Data entries

----

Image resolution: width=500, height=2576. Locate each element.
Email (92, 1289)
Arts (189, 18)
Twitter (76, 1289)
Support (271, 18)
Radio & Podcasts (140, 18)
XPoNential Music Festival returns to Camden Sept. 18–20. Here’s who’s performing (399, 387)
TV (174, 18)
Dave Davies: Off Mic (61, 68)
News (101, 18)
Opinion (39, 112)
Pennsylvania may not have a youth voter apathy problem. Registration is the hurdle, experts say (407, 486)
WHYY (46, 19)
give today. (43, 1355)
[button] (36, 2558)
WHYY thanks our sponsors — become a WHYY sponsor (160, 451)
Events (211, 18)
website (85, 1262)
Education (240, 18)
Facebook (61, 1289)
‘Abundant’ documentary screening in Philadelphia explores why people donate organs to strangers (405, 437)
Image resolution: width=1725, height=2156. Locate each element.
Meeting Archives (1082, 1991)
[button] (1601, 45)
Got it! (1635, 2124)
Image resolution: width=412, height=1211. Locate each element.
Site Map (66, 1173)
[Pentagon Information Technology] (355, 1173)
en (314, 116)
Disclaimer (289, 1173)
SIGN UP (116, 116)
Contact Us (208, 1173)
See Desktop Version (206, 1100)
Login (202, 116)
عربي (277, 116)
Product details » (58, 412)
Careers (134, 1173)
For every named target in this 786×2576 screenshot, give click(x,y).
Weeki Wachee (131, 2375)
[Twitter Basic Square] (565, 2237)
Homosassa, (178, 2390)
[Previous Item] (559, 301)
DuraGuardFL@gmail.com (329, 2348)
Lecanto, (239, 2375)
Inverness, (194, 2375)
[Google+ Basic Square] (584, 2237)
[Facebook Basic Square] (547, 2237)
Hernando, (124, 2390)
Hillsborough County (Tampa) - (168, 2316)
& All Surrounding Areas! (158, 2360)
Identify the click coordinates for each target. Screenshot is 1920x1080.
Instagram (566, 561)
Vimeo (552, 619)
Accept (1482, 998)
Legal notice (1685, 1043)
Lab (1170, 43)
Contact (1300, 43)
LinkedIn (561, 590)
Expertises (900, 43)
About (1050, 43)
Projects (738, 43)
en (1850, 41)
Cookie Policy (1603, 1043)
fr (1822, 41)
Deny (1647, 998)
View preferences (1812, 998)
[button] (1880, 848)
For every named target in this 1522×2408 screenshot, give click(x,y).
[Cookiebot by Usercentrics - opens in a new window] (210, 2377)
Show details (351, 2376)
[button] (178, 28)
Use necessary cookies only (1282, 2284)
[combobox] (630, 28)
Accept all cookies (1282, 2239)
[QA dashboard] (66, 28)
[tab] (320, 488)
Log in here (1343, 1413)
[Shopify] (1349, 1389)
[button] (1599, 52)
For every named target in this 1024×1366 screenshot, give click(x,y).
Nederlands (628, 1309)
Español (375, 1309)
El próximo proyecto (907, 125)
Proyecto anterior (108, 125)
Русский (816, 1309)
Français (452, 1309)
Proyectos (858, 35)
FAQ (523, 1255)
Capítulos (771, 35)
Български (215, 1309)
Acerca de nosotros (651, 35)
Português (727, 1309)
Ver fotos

----

**Your goal**
Among the records, find all lines that include the string "cookies" and return them.

**Exercise output**
Use necessary cookies only (1282, 2284)
Accept all cookies (1282, 2239)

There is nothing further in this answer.